Based on a “conception of memory as politics”, the project also examines and compares the memory hierarchies invoked by locally active agents such as local party organisations, migrant and non-migrant associations, (citizens’) initiatives, and municipal institutions, including city councils, museums, and archives. The investigation revolves around concrete discussions about what constitutes the ‘right’ memory of forced wartime migration after 1989 and further migration processes in industrial cities as a local field of action now shaped by different power resources. In this way the collective acts of remembrance conveyed by the media (commemorative events, public speeches, written documents, exhibitions) come into focus.

The interaction between remembering individuals, local civil society groups, and municipal institutions must be studied in order to describe the strategies and objectives pursued in the construction of memory in post-socialist societies beyond the social context and actual local power constellations.
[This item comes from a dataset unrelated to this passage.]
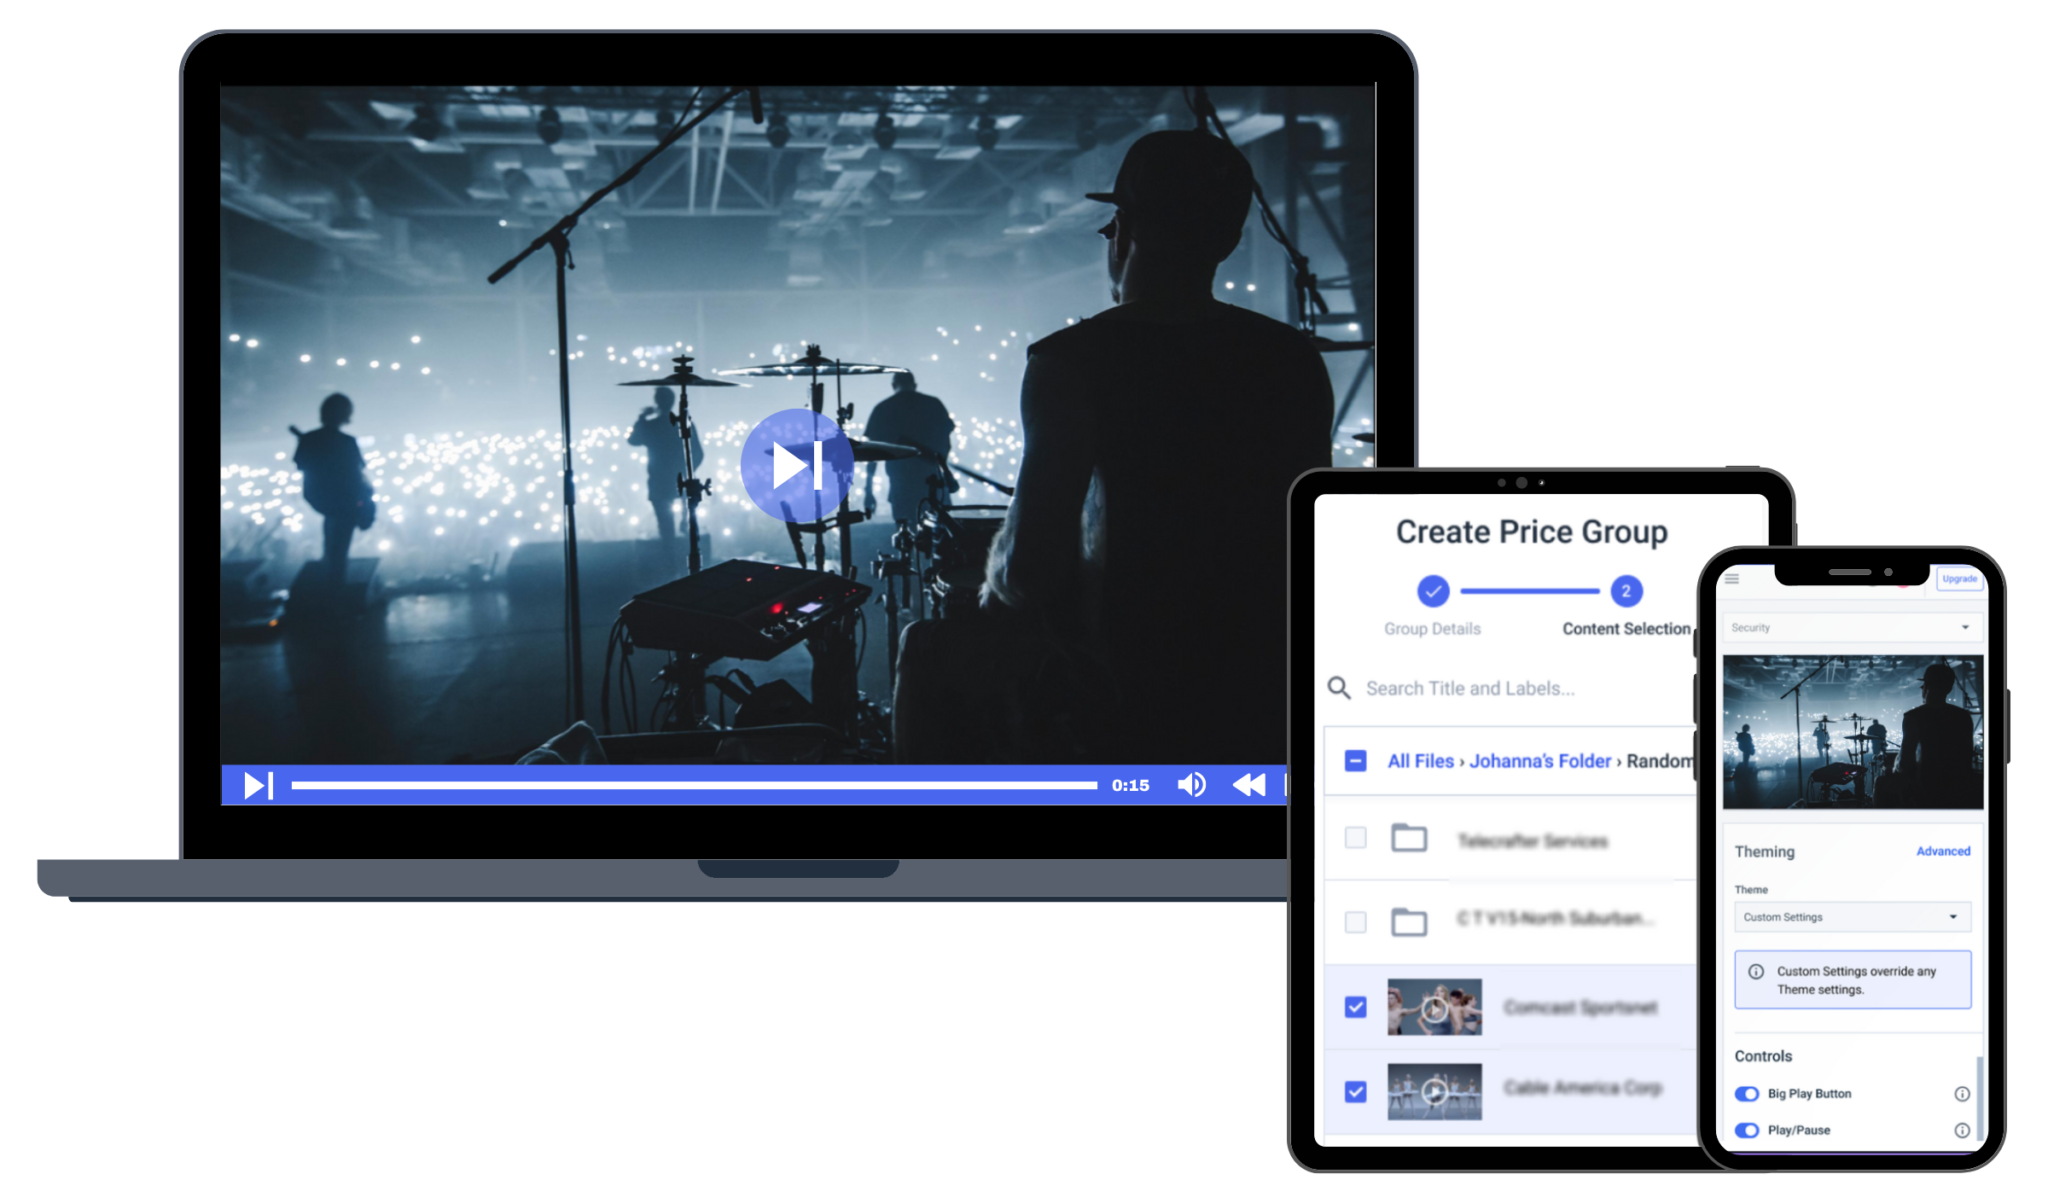The image size is (2048, 1203).
Task: Select the Theme dropdown Custom Settings
Action: point(1852,917)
To what extent are ‘big’ national debates about processes of (forced) migration reflected in local contexts? Or do at least partially ‘autonomous’ forms of memory emerge in cities under investigation? A central hypothesis of this project is that post-1989 memory in the local context is dominated by specific experiences of oppression and suffering during the communist era.

The comparative project envisages four individual studies: on Hoyerswerda (K. Erik Franzen), Ústí nad Labem (Frauke Wetzel), Košice (Adam Gajdoš) and Łódź (Ulrike Lang).

K. Erik Franzen

Hoyerswerda as a melting pot? Local remembrance processes in a post-socialist industrial city since 1989.

Dr. K. Erik Franzen

In the context of the rapid industrialisation of the GDR from the 1950s onwards, the small town of Hoyerswerda grew to become the ‘second socialist city’ after Eisenhüttenstadt. The construction of the ‘Black Pump’ coal refinery combine in the district of Cottbus (foundation stone laid in 1955), the largest investment in GDR industry in the late 1950s and 1960s, promised jobs and housing. Nearby Hoyerswerda became home to the workforce of the ‘Black Pump’, eventually accommodating around 70,000 people in high-rise flats. Many of these new residents were expellees, mainly from Silesia and Czechoslovakia. The migration city of Hoyerswerda became the planned city of a political ideology. It was a ‘new space’ for ‘new people’. At the end of the Cold War the transformation of politics, industry and society in the new Germany got underway. In this context Hoyerswerda became a shrinking city. By 2011 its population had plummeted to just 36,000.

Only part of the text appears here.